Final Answer:
The sample size is determined by the formula
With a lower expected deviation rate of 2 percent, the recalculated sample size is approximately 300, and the closest option is 533, considering rounding and proximity.
Step-by-step explanation:
In attribute sampling, the sample size calculation is influenced by the expected deviation rate, tolerable deviation rate, and confidence level. The formula for sample size (n) in attribute sampling is given by:
![\[ n = \frac{{Z^2 * p * (1 - p)}}{{E^2}} \]](https://img.qammunity.org/2024/formulas/business/high-school/tutyiqusng9gqe9v824du2rxt0pf8n7q91.png)

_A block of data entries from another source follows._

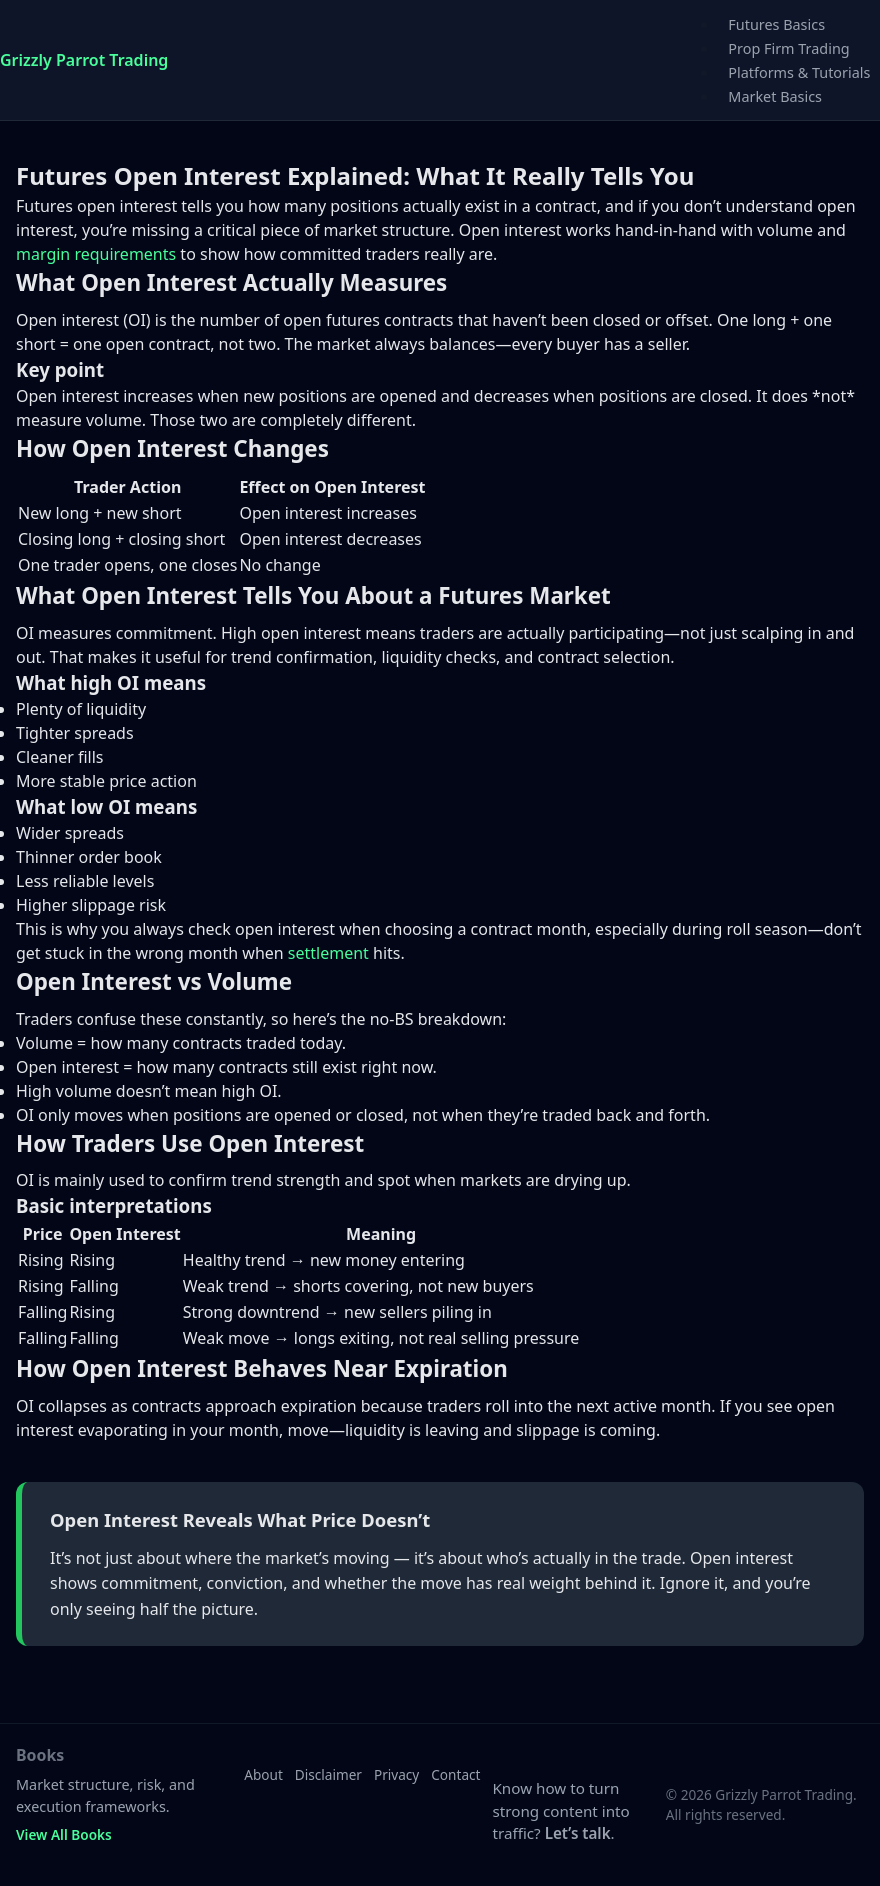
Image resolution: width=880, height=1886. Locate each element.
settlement (328, 953)
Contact (455, 1774)
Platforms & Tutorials (799, 72)
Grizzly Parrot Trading (84, 60)
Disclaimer (328, 1774)
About (263, 1774)
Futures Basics (776, 24)
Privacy (396, 1774)
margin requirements (96, 254)
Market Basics (775, 96)
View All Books (64, 1834)
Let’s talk (578, 1833)
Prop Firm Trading (788, 48)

where (Z) is the Z-score corresponding to the desired confidence level, (p) is the expected deviation rate, and (E) is the tolerable deviation rate. Given that Smith initially anticipated a 3 percent expected deviation rate, the Z-score for a 95 percent confidence level is approximately 1.96. Plugging in these values along with the tolerable deviation rate of 5 percent, the original sample size ((n_1)) is calculated as:
![\[ n_1 = \frac{{1.96^2 * 0.03 * (1 - 0.03)}}{{0.05^2}} \]\[ n_1 ≈ \frac{{0.0384 * 0.0291}}{{0.0025}} \]\[ n_1 ≈ \frac{{0.00112}}{{0.0025}} \]\[ n_1 ≈ 0.448 \]](https://img.qammunity.org/2024/formulas/business/high-school/pqek7y2focti6w2q4uj708ol6swv3hnuys.png)

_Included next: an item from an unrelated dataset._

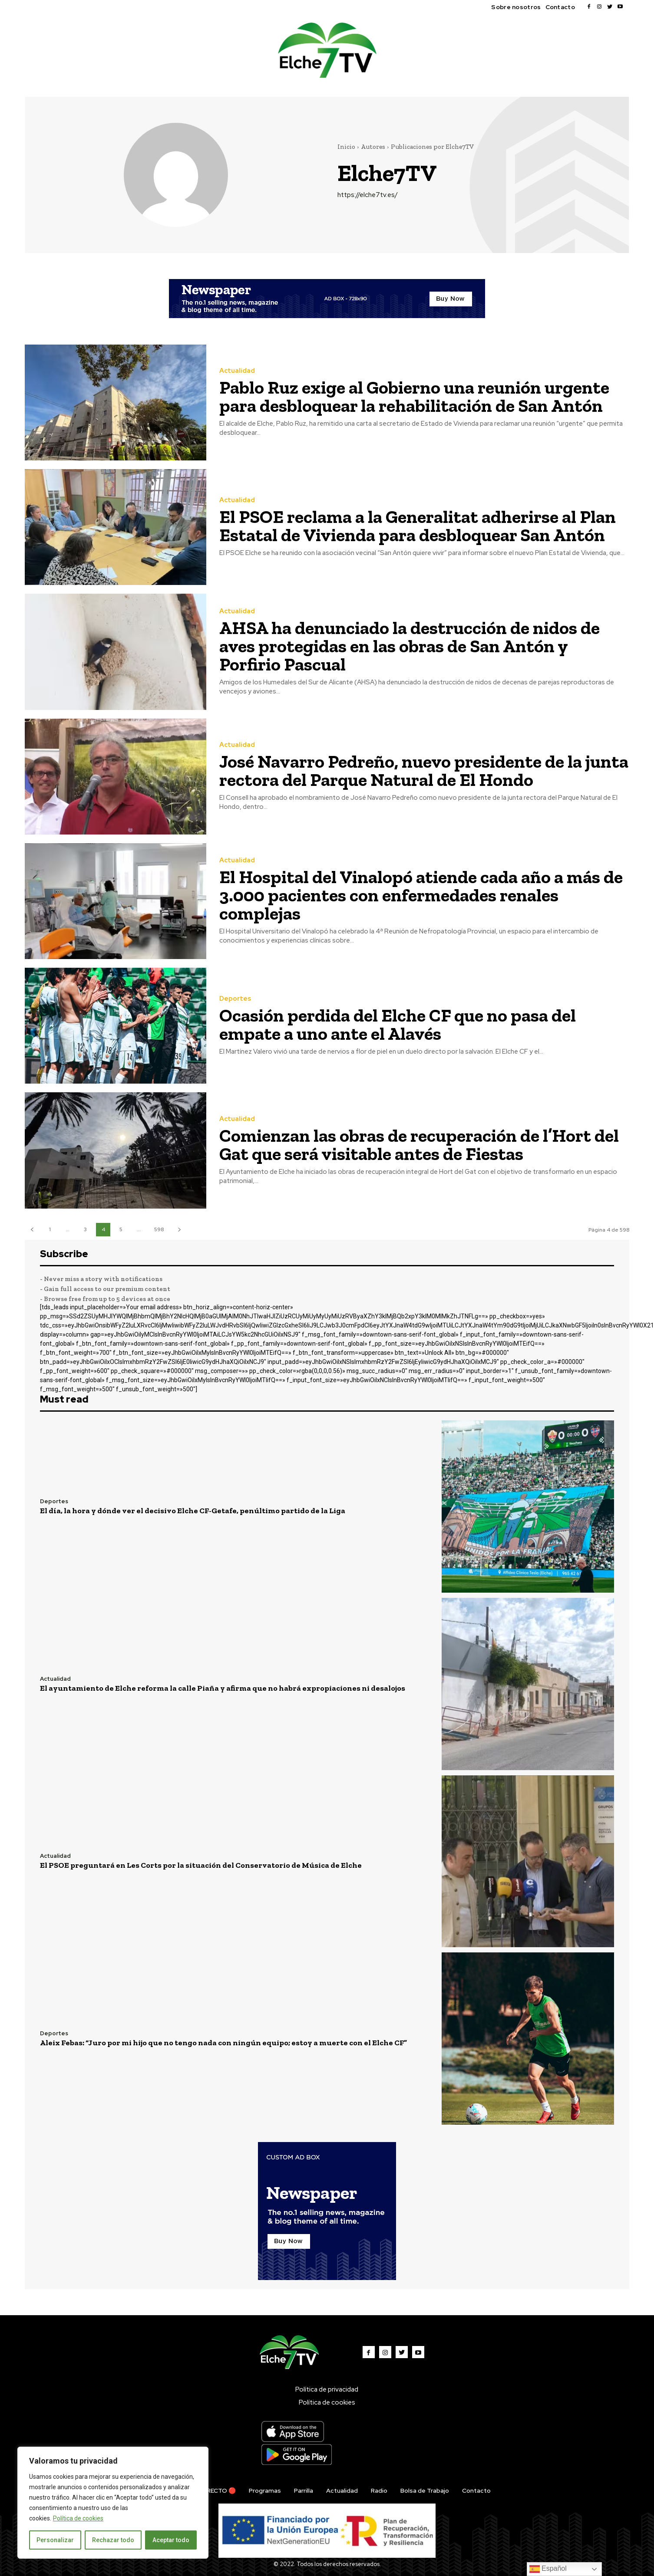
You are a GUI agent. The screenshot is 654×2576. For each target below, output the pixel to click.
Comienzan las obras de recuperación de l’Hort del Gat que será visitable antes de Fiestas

This results in a rounded sample size of 400. If Smith now anticipates a lower expected deviation rate of 2 percent, the new sample size ((n_2)) is calculated similarly:
![\[ n_2 = \frac{{1.96^2 * 0.02 * (1 - 0.02)}}{{0.05^2}} \]\[ n_2 ≈ \frac{{0.0384 * 0.0196}}{{0.0025}} \]\[ n_2 ≈ \frac{{0.000753}}{{0.0025}} \]\[ n_2 ≈ 0.3012 \]](https://img.qammunity.org/2024/formulas/business/high-school/bkwgfebe00n8yg356r55c9zsai2lpoe6zz.png)
Rounding to the nearest whole number, the new sample size is 300. However, since the question asks for the closest option, the correct answer is 533, as it is the closest available option. The sample size would be closest to 533. So the answer is option 3).